Days of borrowing is over for states as local debt hits N3tr

Director–General of the Debt Management Office (DMO), Patience Oniha
  • Foreign component rises to $3.567b
    • Lagos, oil-producing states are largest debtors
    • Five states default in debt data reporting

The new Director–General of the Debt Management Office (DMO), Patience Oniha has advised State governments to apply stinginess and a new strategy in fiscal plans and implementation as the era when they had easy access to borrowing from either foreign or local windows is over.

The new Director–General of the Debt Management Office (DMO), Patience Oniha, gave the advice yesterday in Abuja when the Edo State governor, Mr. Godwin Obaseki, visited to congratulate her on her recent appointment as the new debt manager for the country.

Oniha said the decision was taken because there was no longer huge allocation to states from the Federation Accounts Allocation Committee [FAAC] from where borrowed funds could be deducted, hence continuous exposure to new lines of borrowings may no longer be sustainable.

According to her, it is unfortunate that oil mineral resources have continued to be the dominant contributor to the Federation Account. She advised that states need to deploy new strategic thinking on how to address the financing of their already bloated debt stocks as well as how to generate funds to execute their plans aside from borrowings.

Records obtained by The Guardian from the DMO yesterday indicated that from a domestic debt stock of N1.537 trillion by the end of December 2013, the figure has more than doubled, just three years later, to a new height of N2.958 trillion as at the end of December 2016.

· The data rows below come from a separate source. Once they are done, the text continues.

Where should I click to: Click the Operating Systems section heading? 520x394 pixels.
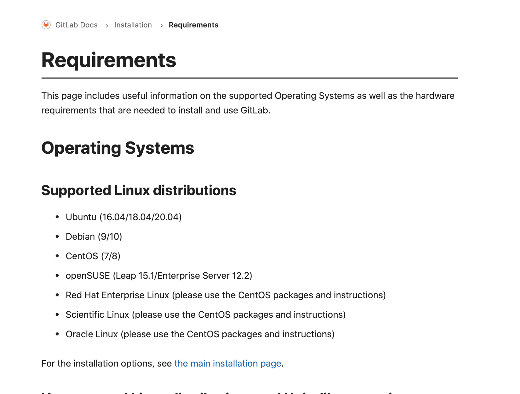coord(118,148)
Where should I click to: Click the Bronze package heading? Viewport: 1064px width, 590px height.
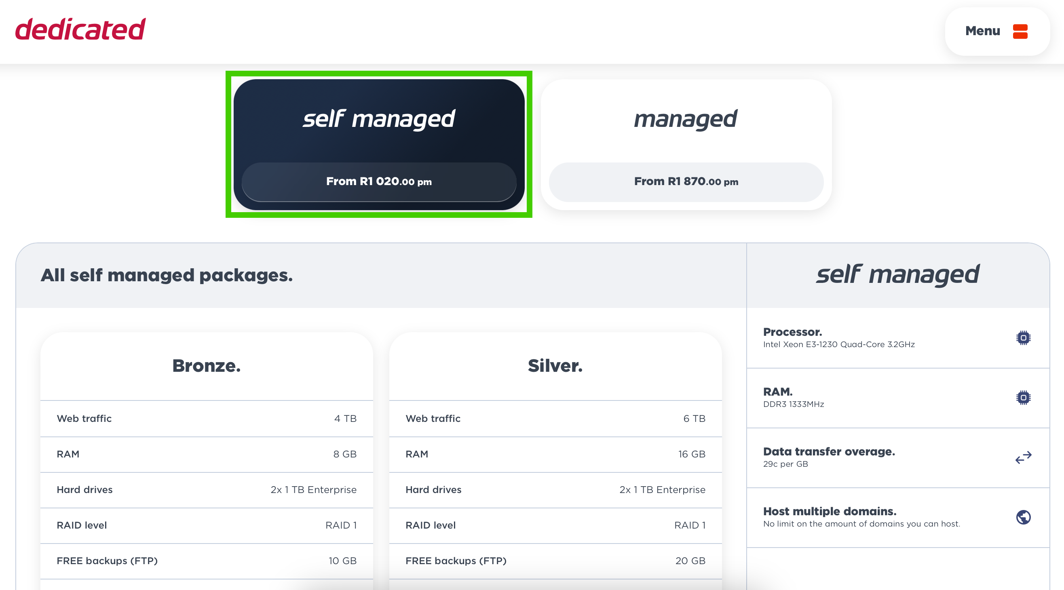pyautogui.click(x=207, y=366)
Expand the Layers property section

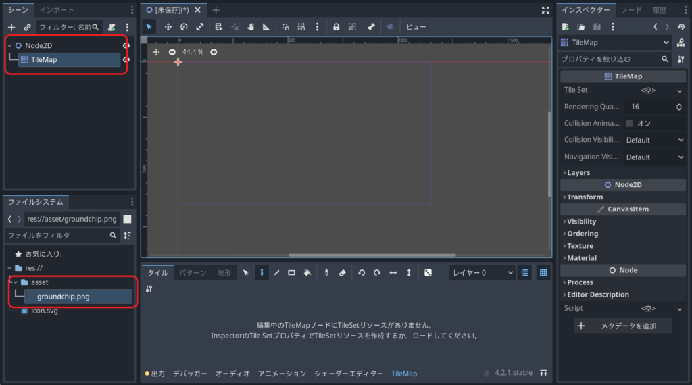tap(578, 173)
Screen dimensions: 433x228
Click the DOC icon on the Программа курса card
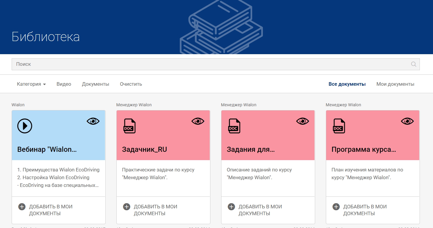click(x=339, y=126)
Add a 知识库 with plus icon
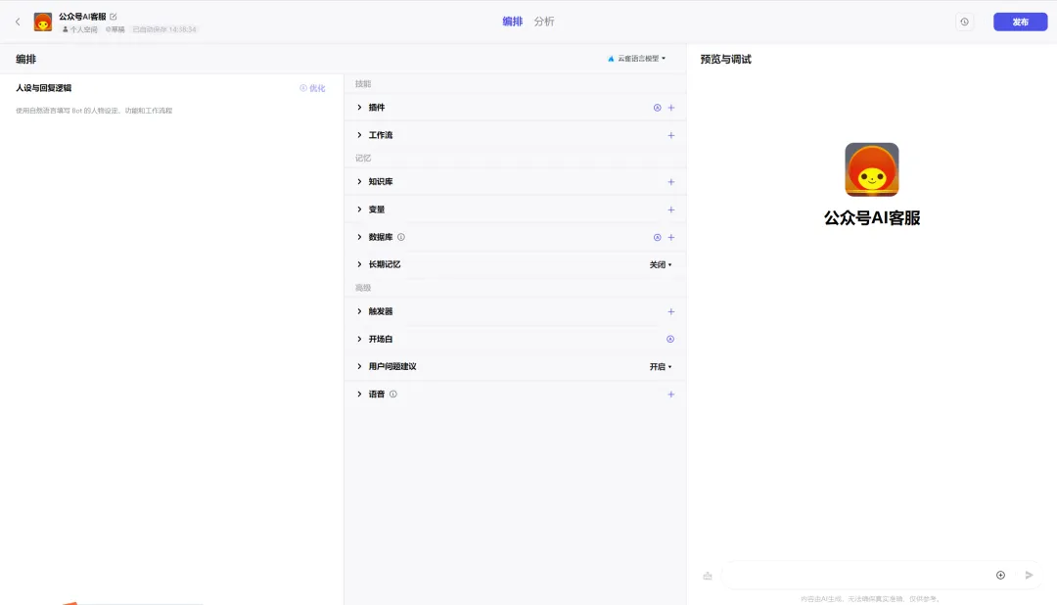 (670, 182)
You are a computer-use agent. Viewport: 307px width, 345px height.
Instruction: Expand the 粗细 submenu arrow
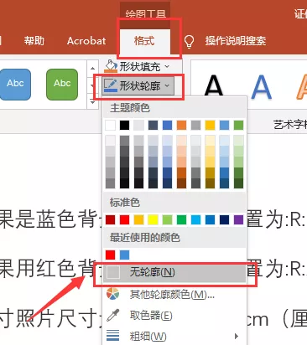point(237,336)
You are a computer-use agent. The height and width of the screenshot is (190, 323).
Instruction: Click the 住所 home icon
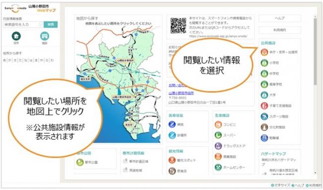(x=16, y=36)
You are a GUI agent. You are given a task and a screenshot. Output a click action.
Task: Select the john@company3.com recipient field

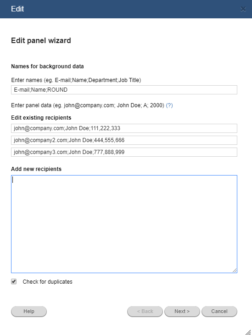coord(124,152)
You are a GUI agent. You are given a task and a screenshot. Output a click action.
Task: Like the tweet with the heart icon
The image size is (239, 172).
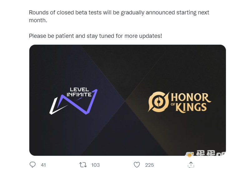[137, 165]
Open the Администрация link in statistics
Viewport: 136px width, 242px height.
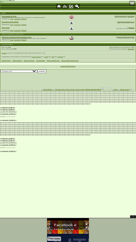click(x=6, y=61)
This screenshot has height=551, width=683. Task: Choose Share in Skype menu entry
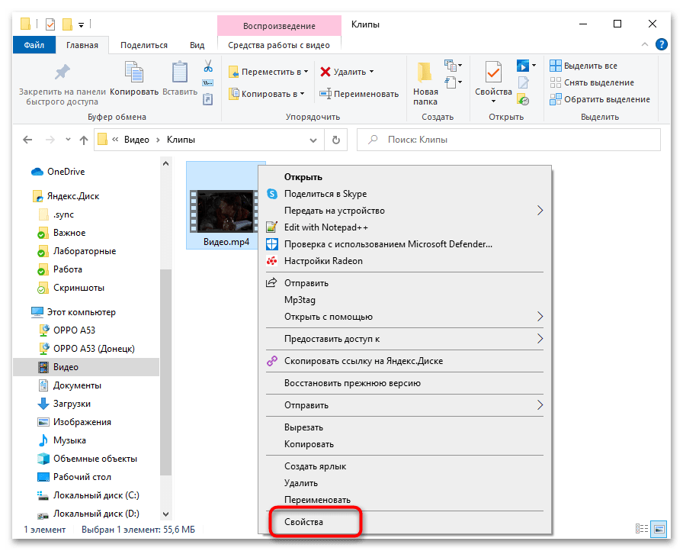click(325, 194)
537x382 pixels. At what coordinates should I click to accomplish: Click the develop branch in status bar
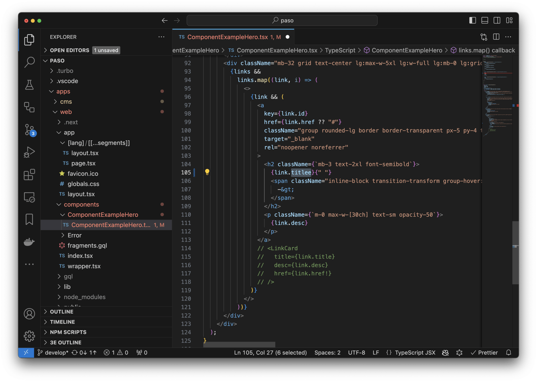[x=53, y=353]
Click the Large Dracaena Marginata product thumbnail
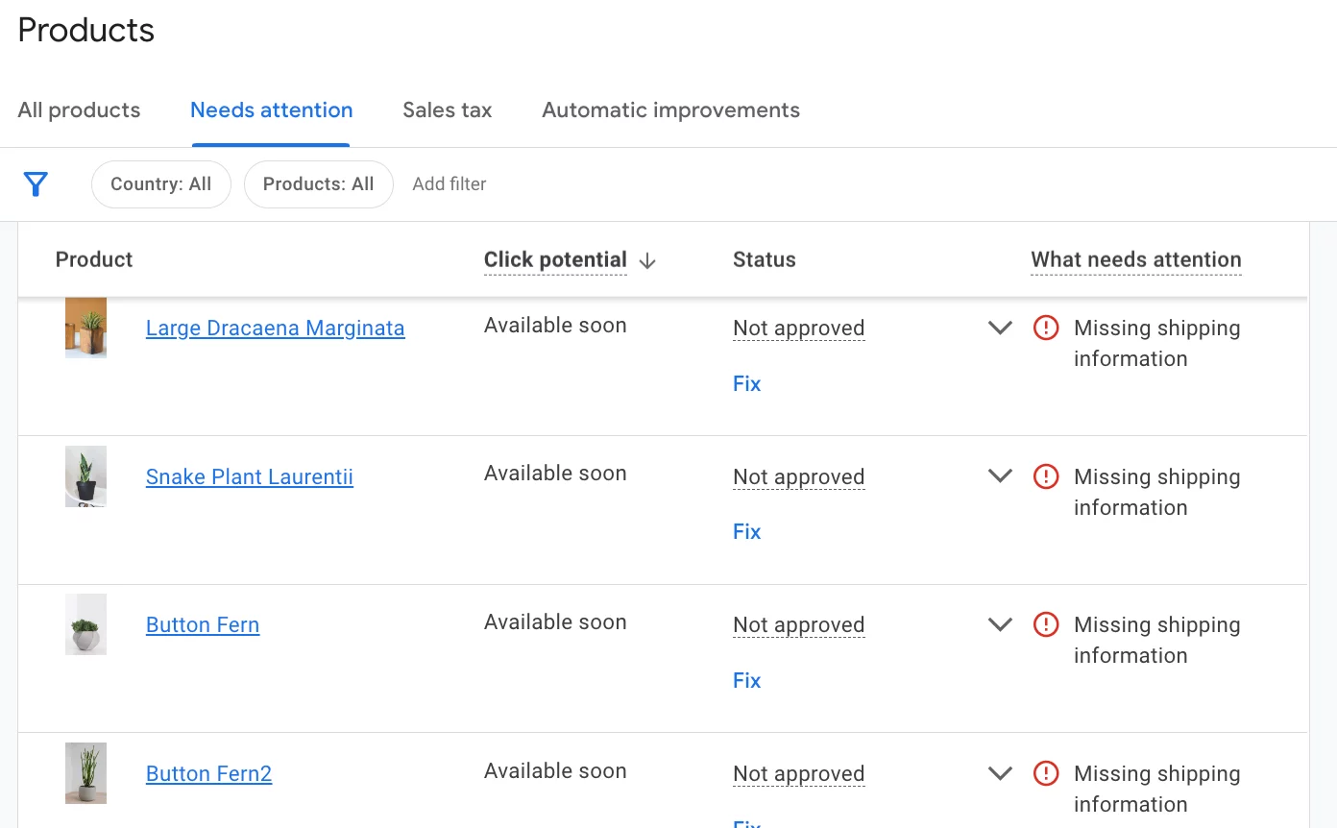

“Previously, we could rely on funds from FAAC, and in addition to that, we could borrow both at the federal and at the state levels because there was no challenge. But I think the times have changed. Revenues are under severe pressures, we are still dependent on oil, non-oil revenues are picking up, but that is still a journey.

“So it means now, and in future, we need to do things so much differently. We must be more strategic in the management of public finance so the language I always use in my previous work where I was at the Efficiency Unit is that it’s no longer business as usual. We can’t collect money from FAAC, borrow, continue and wait until the next month. So at various levels, we need to be more strategic and more creative in the things that we do.”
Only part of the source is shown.